**WHAT IS BEING ASKED**
What is the number of lines in the data below that hold the word "text"? Give nothing beyond that number.

**TASK DATA**
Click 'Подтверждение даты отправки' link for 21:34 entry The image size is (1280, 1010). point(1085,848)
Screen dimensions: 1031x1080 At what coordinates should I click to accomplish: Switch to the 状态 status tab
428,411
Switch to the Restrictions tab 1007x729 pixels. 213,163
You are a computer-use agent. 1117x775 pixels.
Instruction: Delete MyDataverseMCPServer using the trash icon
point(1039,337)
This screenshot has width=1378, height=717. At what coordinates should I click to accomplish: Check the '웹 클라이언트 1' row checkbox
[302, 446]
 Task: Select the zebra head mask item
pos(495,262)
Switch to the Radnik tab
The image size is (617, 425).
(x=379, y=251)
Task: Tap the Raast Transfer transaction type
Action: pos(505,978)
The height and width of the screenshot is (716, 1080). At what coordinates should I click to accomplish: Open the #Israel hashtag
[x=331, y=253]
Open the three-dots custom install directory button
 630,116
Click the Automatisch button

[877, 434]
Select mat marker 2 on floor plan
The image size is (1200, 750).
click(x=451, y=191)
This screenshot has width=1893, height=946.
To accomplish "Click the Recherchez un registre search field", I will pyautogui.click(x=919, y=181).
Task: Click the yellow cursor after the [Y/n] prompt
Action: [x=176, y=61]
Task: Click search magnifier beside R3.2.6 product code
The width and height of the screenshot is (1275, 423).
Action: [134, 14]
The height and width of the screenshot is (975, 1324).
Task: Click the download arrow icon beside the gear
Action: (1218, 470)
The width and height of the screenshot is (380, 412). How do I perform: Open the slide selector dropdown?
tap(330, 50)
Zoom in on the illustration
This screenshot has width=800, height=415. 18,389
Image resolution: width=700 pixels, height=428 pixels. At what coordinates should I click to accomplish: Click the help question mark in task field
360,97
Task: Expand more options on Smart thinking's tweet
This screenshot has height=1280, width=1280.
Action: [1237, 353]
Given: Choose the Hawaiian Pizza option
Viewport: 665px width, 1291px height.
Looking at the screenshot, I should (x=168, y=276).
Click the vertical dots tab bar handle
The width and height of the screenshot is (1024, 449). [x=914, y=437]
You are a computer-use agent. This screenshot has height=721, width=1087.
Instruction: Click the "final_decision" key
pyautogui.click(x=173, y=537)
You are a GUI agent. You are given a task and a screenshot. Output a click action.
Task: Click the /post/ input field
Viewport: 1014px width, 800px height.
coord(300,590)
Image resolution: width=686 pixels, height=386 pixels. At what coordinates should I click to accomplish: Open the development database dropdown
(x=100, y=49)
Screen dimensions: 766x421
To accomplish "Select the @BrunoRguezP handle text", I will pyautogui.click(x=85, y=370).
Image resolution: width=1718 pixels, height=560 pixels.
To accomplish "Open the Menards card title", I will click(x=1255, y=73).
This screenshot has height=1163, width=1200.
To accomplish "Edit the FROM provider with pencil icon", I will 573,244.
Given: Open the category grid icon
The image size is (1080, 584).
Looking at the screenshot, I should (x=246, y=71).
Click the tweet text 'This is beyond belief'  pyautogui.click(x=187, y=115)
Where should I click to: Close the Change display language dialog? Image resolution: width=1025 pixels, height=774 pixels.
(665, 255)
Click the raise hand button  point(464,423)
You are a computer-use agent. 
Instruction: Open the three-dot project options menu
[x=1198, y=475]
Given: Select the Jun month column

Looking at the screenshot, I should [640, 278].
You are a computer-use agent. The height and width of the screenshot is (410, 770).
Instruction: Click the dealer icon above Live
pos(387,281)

**EXERCISE OUTPUT**
2